Terimbere Mukenyezi (Femme, progresse) est une autre coopérative. Basée à la colline Gasenga limitrophe de Kibara, celle-ci compte 30 membres. «Elle sert de cadre d’échanges et de réflexions sur les différentes questions qui hantent la société, comme la pauvreté», explique Daphrose Bukuru, la coordinatrice. « Nous sommes des artisanes du développement et le temps d’être des spectatrices est révolu. Nous devons nous battre au même titre que les hommes pour le bien-être de nos familles».

A son domicile, une petite étable qui abrite des chèvres toutes grasses. « Elles appartiennent à la coopérative. Il y a deux ans, nous avons commencé le projet avec trois chèvres. Pour le moment, nous en sommes à sept». Derrière l’étable, la verdure d’un champ de haricots grimpants prouve la fertilité du sol. «Le fumier de cet élevage est utilisé dans ce champ», tient à expliquer Mme Bukuru.
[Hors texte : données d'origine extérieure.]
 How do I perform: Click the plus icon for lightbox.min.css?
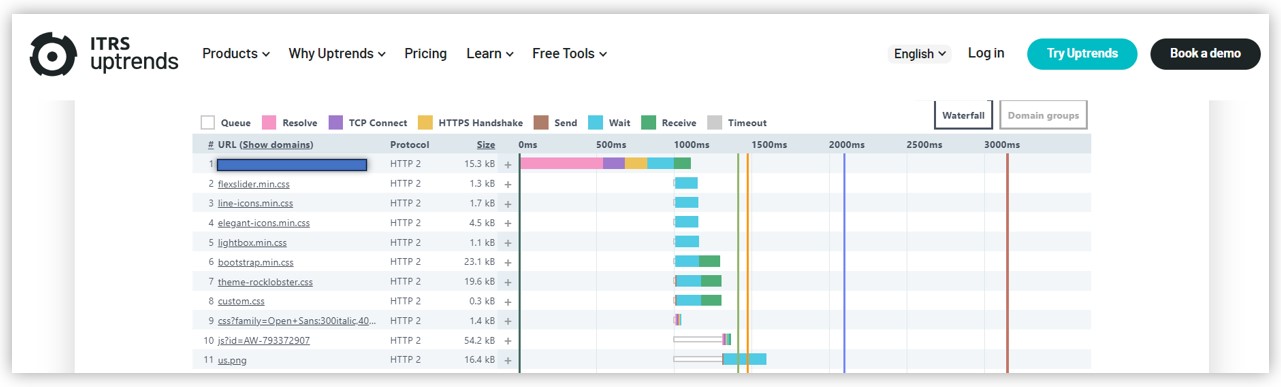click(x=508, y=243)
Les membres de ces coopératives ne sont pas que des femmes mariées. Les filles-mères qui ne savaient pas à quel saint se vouer s’y sont également intéressées. Vêtue de beaux pagnes jaunâtres, Linda (pseudo), témoigne : « J’ai été enceinte alors que j’étais en 9ème et l’enfant a été rejeté par son père biologique. J’ai été contrainte d’élever seule un enfant que je n’avais pas prévu. Après l’adhésion à cette coopérative, j’ai pu subvenir à mes besoins et à ceux de mon enfant.»

L’administration rassure

L’action de l’association se heurte sans cesse à la faiblesse des moyens disponibles. « Nous n’avons aucun soutien, nous comptons sur nos propres moyens», se désole Mme Bukuru. «Ainsi, si notre bétail est attaqué par les maladies, nous ne trouvons pas de médicaments».
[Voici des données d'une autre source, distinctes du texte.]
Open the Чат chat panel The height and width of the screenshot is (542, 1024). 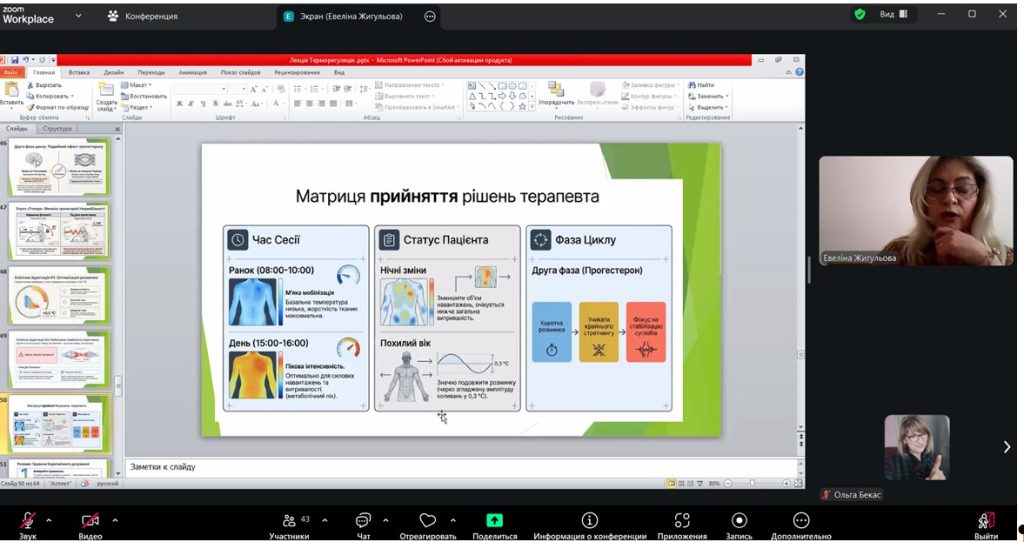(x=363, y=521)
Il y a des réticences de certains maris par rapport à l’autonomie financière de la femme. Ils les empêchent de participer dans des associations par crainte de perdre leur autorité dans les familles.
Les responsables des deux coopératives appellent les différents acteurs sociaux à appuyer leurs projets. Leur demande s’adresse notamment aux bailleurs de fonds pour leur procurer des moyens financiers et matériels. Ces battantes sollicitent en outre le soutien de l’administration. Celle-ci devrait sensibiliser les hommes et les femmes sur l’importance des associations féminines.

Zachée Misago, administrateur communal de Kayogoro, ne tarit pas d’éloges sur les réalisations des femmes réunies dans des coopératives ou associations. Il évoque notamment le paiement des taxes sur leurs produits qui profite énormément à la caisse communale. « Les femmes sont des forces vives pour développer le pays. Allez consulter dans les marchés, vous verrez qu’elles dominent».
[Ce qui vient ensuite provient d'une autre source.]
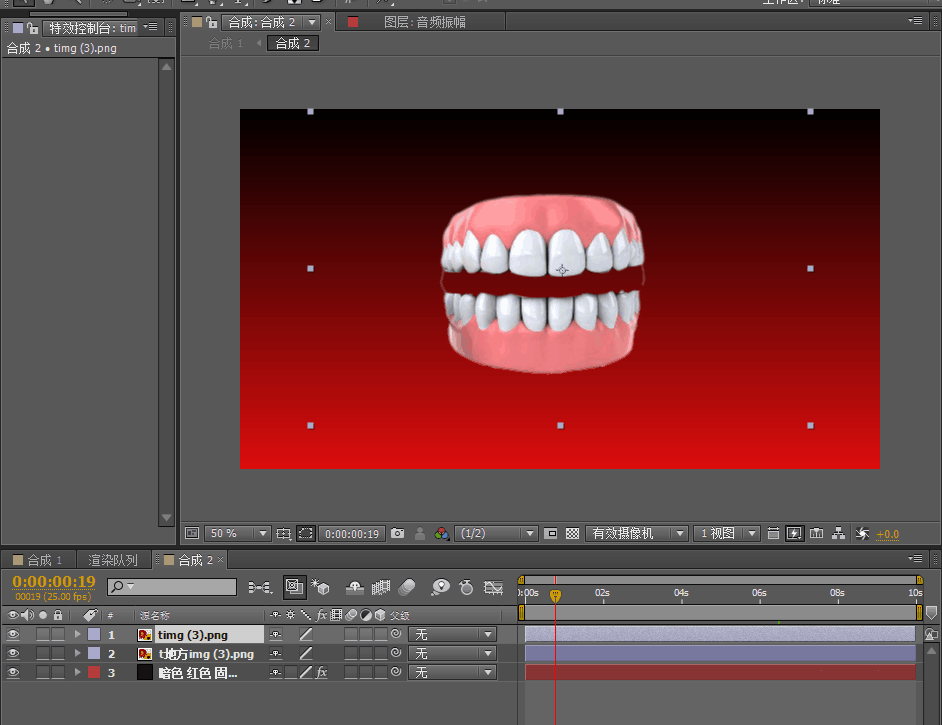
Task: Enable motion blur for timeline layers
Action: coord(406,587)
Cet administratif évoque, à titre d’exemple, l’agrandissement et la réhabilitation des routes, moyennant des vivres ou de l’argent versés à des associations féminines.

L’administrateur communal de Kayogoro affirme qu’il ne ménagera aucun effort pour sensibiliser les femmes sur l’importance de travailler ensemble. Et de les encourager à l’unité : «L’’union fait la force et elle est la clé de l’autonomisation financière.»

Plus de 700 coopératives et associations agro-pastorales sont agrées au niveau de la commune Kayogoro. Lors de notre passage, le chiffre de celles exclusivement féminines n’était pas disponible.